Marin- Ein warmer feuchter Südostwind an der französischen Mittelmeerküste. Besonders häufig ist er im Frühjahr und Herbst und bring oft Regen. Wenn er ohne Fronten unter Hochdruckeinfluß auftritt, wird er „marin blanc" genannt. Weitere Bezeichnungen sind Autan am Westrand der Cevennen, Aygalas in den südlichen Cevennen sowie Marinada an der Küste Kataloniens und im Roussillon.

Meltém- (auch Meltemi) Ein starker Nordost- bis Ostwind im Bosporus (auch an der bulgarischen Küste), der im Sommer oft plötzlich einsetzt und tagsüber weht. Türkischer Name für die Etesien.

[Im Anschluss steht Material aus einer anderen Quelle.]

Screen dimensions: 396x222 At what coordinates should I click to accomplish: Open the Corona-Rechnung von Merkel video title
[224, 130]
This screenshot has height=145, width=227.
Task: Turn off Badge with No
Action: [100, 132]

Mistral- Ein starker bis stürmischer, böiger und kalter Nord- bis Nordwestwind, der durch das Rhonetal oder die Garonne-Carcassoone-Senke auf den Golf de Lyon vorstößt. Er entsteht bei einer Tiefdruckentwicklung über dem dem Golf von Genua oder dem Tyrrhenischnen Meer, wenn sich gleichzeitig ein Hoch von Westen nähert. Am häufigsten und stärksten ist er im Winter und Frühling. Er kann mitunter tagelang wehen.

Mit-Jorn- Auf den Balearen ein warmer feuchter Süd- bis Südwestwind.

Norte- Der winterliche Nordwind in Spanien.

Osure- Ein stürmischer Nord- bis Nordostwind im Golfe de Lion.

Ponente- Bezeichnung für den Westwind an der französischen Mittelmeerküste, auf Korsika sowie an der Küste Spaniens.

Quarnero, Kvarnero- Auf Istrien Bezeichnung für die Bora, nach dem Quarnero Golf benannt, in dem die Bora am heftigsten weht.

Raffiche, Refoli- Fallböen (von den Bergen) im westlichen Mittelmeer.

Rageas, Ragne, Ghaziyah- Ein böiger Landwind in der Bucht von Iskenderun (nahe der türkisch-syrischen Grenze).

Refoli, Reffoli- Auf Istrien heftige Kaltluftböen der Bora.

Les Respos- An der französischen Mittelmeerküste mistralähnliche Nordostwinde.

Riefne- Bezeichnung für starken Sturm bei Malta.

Schirokko, Scirocco, Sirocco- Ein warmer Süd- oder Südostwind auf der Vorderseite von Tiefdruckgebieten. Die Luft kommt dabei aus der Sahara und ist als Wüstenwind zunächst trocken und staubig. &UUMLber dem Mittelmeer nimmt die Feuchte zu, so daß im nördlichen Mittelmeerraum bei Schirokkolagen Regen oder Nebel auftreten kann.

Simoon- Ein starker, staubiger Wüstenwind in Israel, Syrien und allgemein in Sahara sowie auf der Arabischen Halbinsel. Die Temperatur kann 45 Grad C übersteigen und die Luftfeuchtigkeit auf 10 Prozent zurückgehen. Der Name bedeutet Giftwind und wurde deshalb gewählt, weil es bei seinem Einsetzen oft Fälle von Hitzschlag gibt.

Solano- Ein regenbringender südöstlicher oder östlicher Wind an der Südostküste Spaniens im Sommer.

Tarantala- Eine starke nordwestliche Brise.

Terral- Bezeichnung für den Landwind an der spanischen Küste.

Tramontana- Ein kalter Nordost- oder Nordwind im westlichen Mittelmeer. An der Cote d´Azur heißt er auch Montagnére oder Montagneuse.

Tramuntana- Bezeichnung für einen mistralähnlichen Wind in Nordwestspanien.

Tsiknias- Fallwinde an den Südküsten der Inseln in der Ägäis bei einer Etesienwetterlage. Der Name wird vorwiegend auf Tinos gebraucht.

Vardar, Vardarac- Ein kalter nordwestlicher Wind im Vardartal, der auf den Golf von Saloniki hinaus weht.

Vendaval- Ein stürmischer Südwestwind an der spansischen Süd- und Südostküste.

Vorias- Winterliche feuchtkalte Nordwinde in der Ägäis.

Xaloch, Xaloque, Xaroco- Siehe Schirokko.